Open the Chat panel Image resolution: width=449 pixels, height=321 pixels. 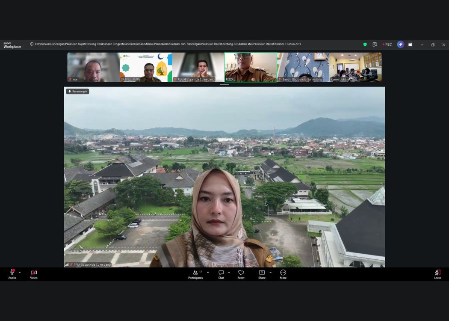tap(221, 273)
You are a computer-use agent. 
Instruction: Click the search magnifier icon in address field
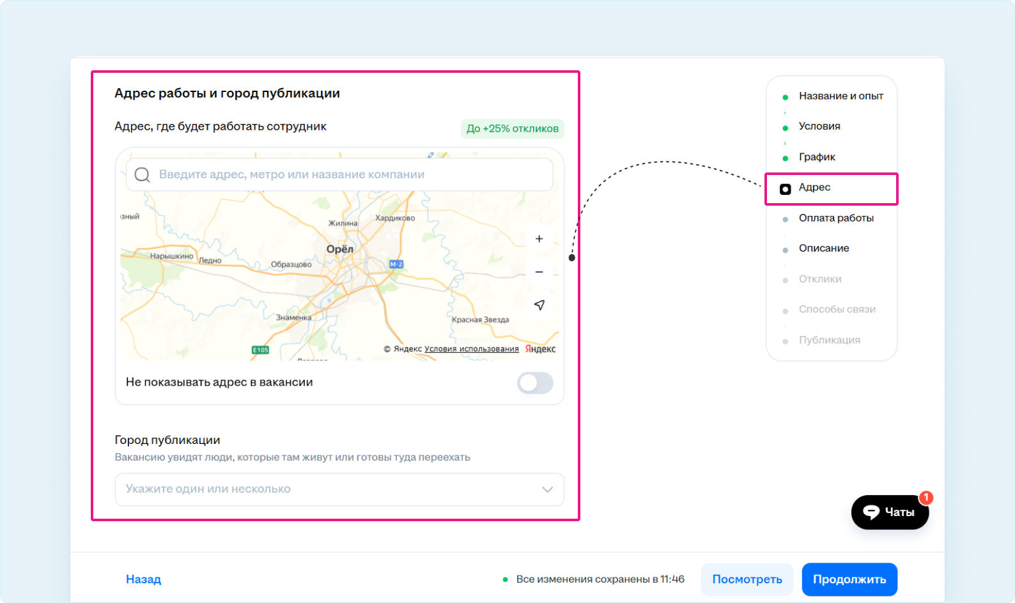coord(142,175)
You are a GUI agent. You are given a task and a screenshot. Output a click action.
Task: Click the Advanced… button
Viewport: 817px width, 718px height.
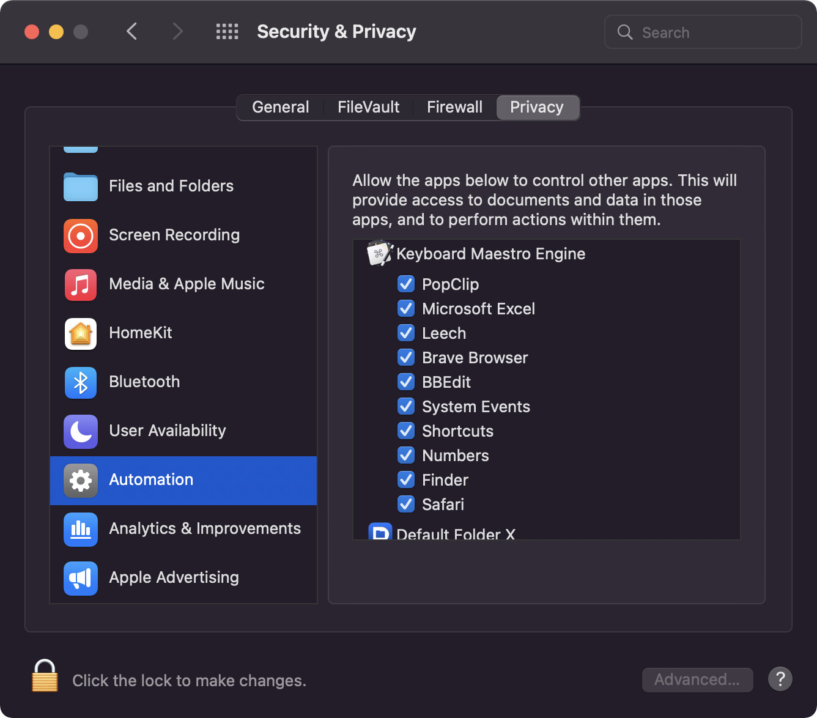(x=697, y=680)
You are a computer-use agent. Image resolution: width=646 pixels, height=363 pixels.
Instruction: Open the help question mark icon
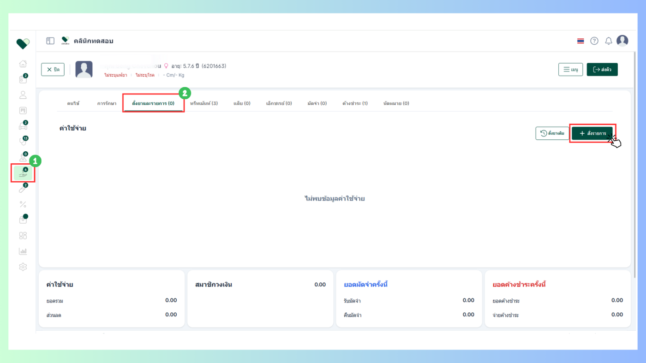[594, 41]
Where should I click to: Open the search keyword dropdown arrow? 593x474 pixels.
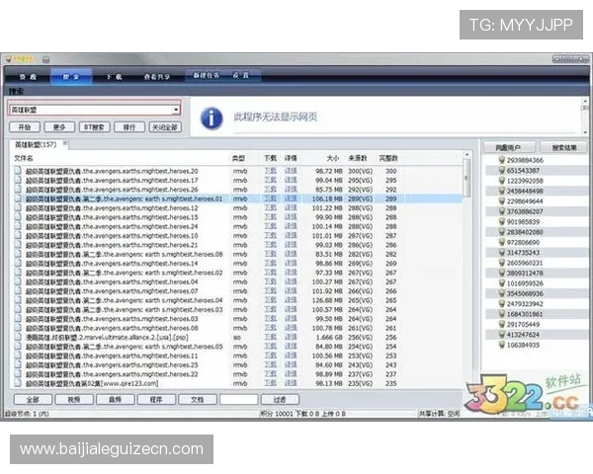pyautogui.click(x=176, y=110)
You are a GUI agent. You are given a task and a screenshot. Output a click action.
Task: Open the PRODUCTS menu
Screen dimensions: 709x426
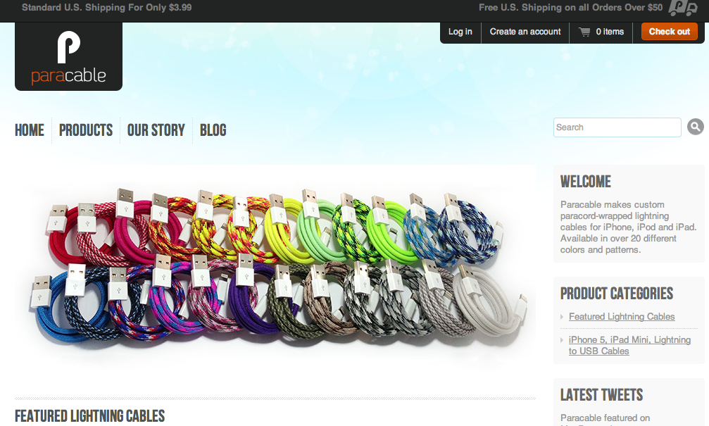86,130

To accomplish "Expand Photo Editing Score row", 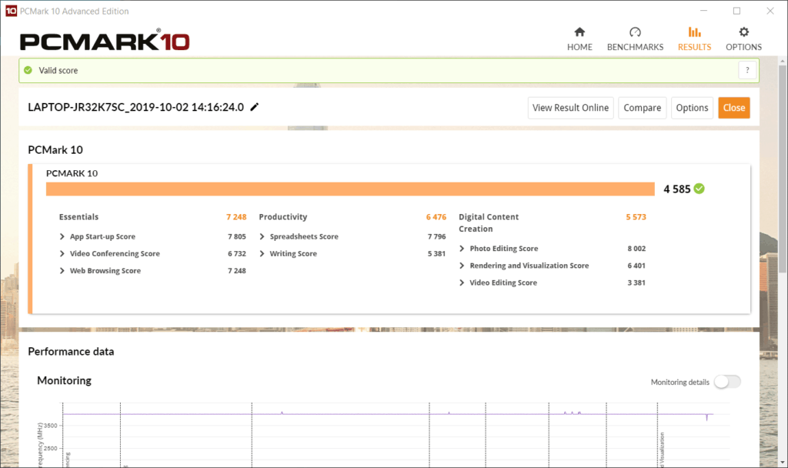I will click(462, 249).
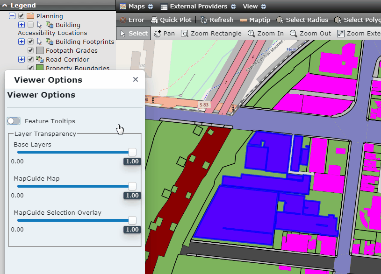
Task: Enable the Maptip tool
Action: pos(255,20)
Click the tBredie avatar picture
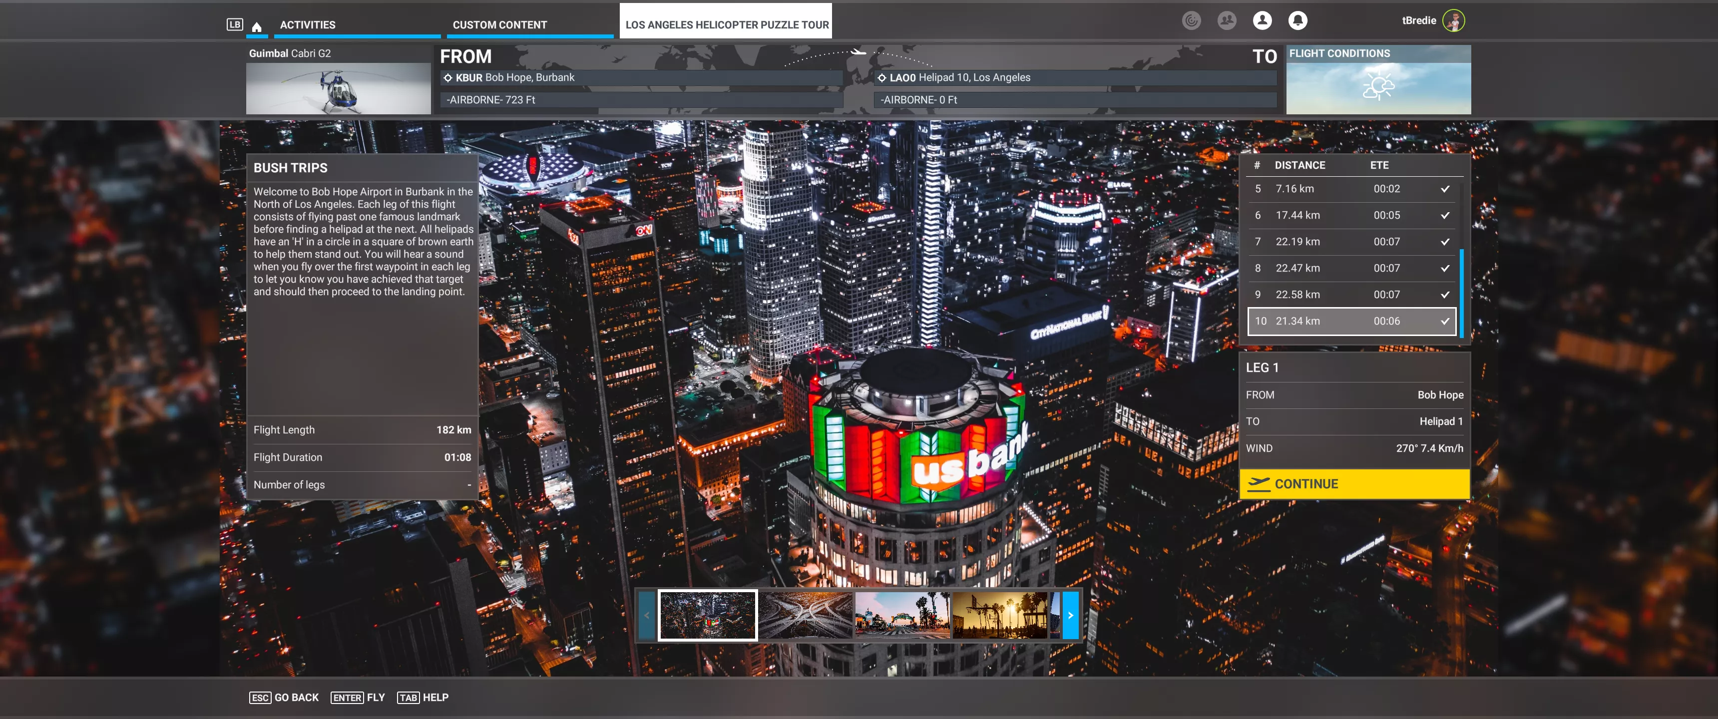This screenshot has width=1718, height=719. coord(1453,21)
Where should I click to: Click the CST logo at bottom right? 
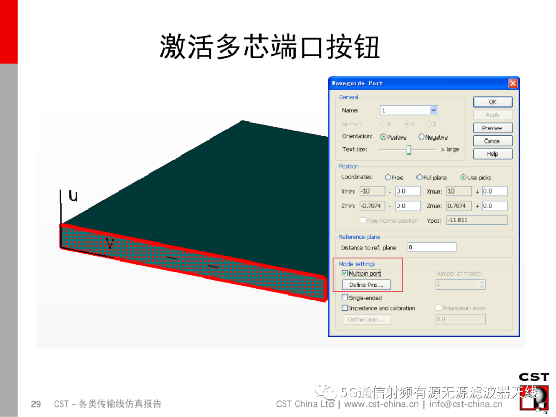534,390
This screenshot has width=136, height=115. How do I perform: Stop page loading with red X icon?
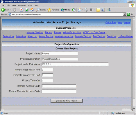coord(22,10)
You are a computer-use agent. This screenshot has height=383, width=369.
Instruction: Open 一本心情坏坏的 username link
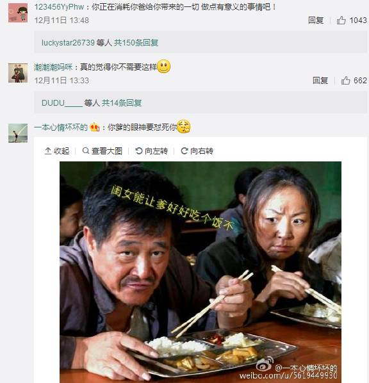pyautogui.click(x=61, y=127)
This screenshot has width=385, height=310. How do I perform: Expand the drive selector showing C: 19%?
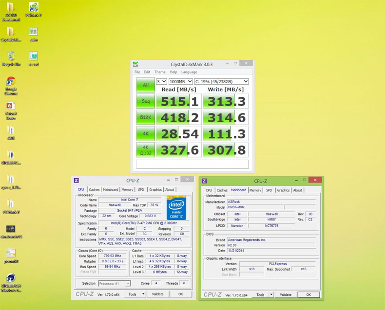click(221, 82)
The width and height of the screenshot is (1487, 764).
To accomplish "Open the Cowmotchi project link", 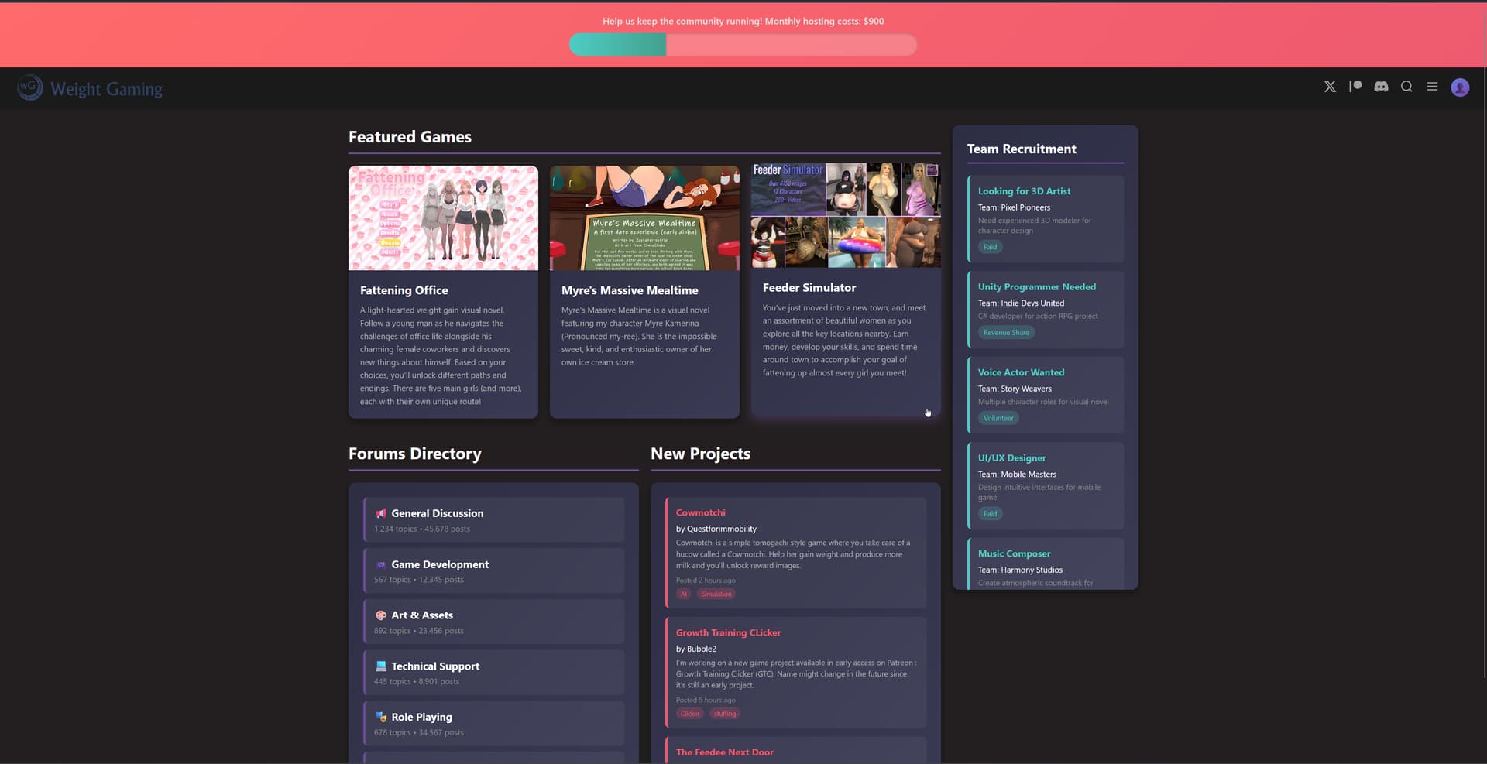I will [700, 512].
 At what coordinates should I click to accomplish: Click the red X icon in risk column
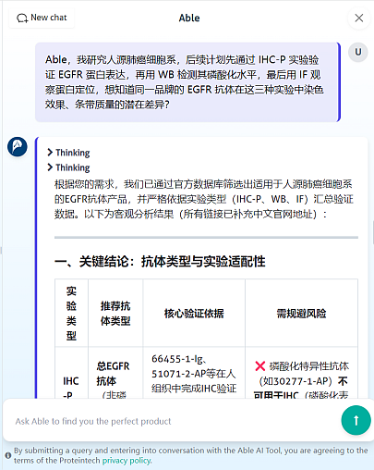259,366
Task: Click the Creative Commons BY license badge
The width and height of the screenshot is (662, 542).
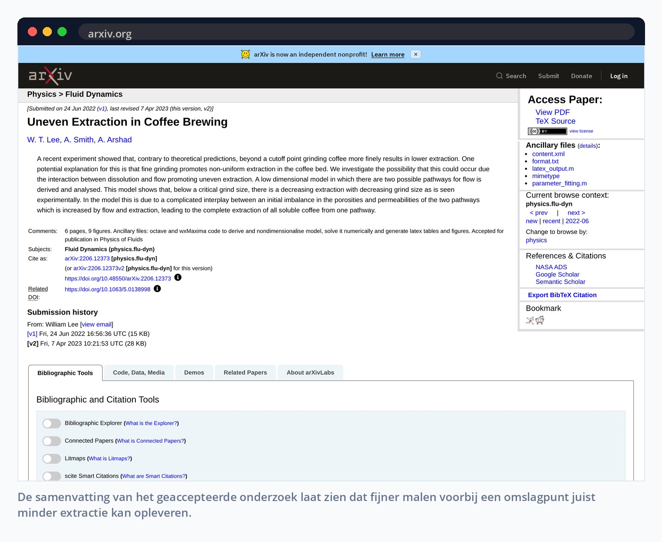Action: [x=547, y=131]
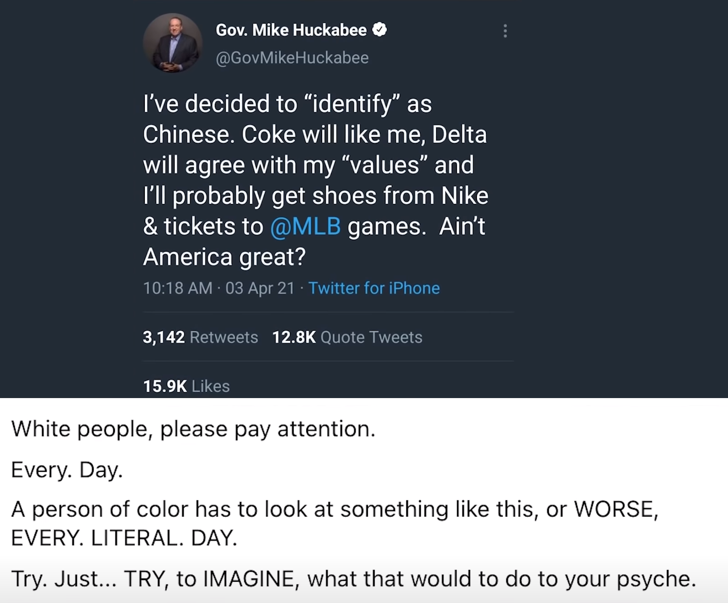Screen dimensions: 728x603
Task: Click the 'America great?' line of tweet
Action: [x=224, y=257]
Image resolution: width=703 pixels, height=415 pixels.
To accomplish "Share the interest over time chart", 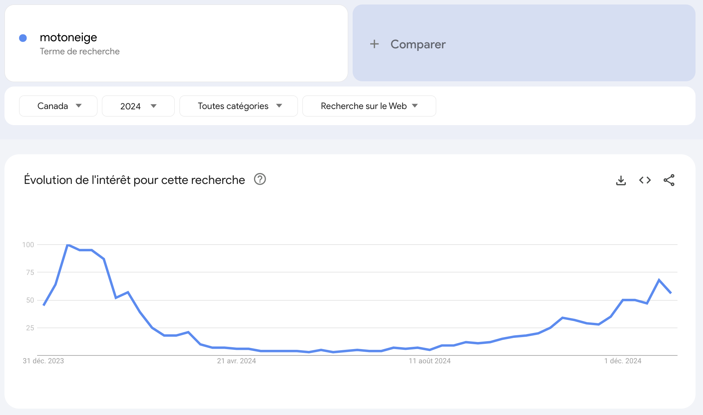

REQUIREMENTS: Please retype the material word for word, starting at the line that contains "At what coordinates" and ending at the last line of the material, with both ends included. Leave the pictures out of your answer.

FINAL ANSWER:
 At what coordinates should I click to accomplish: Click the red X icon in risk column
259,366
Task: Click the Creative Commons BY license badge
The width and height of the screenshot is (662, 542).
Action: [x=547, y=131]
Screen dimensions: 728x603
Task: Click the 'America great?' line of tweet
Action: [x=224, y=257]
Image resolution: width=703 pixels, height=415 pixels.
To accomplish "Share the interest over time chart", 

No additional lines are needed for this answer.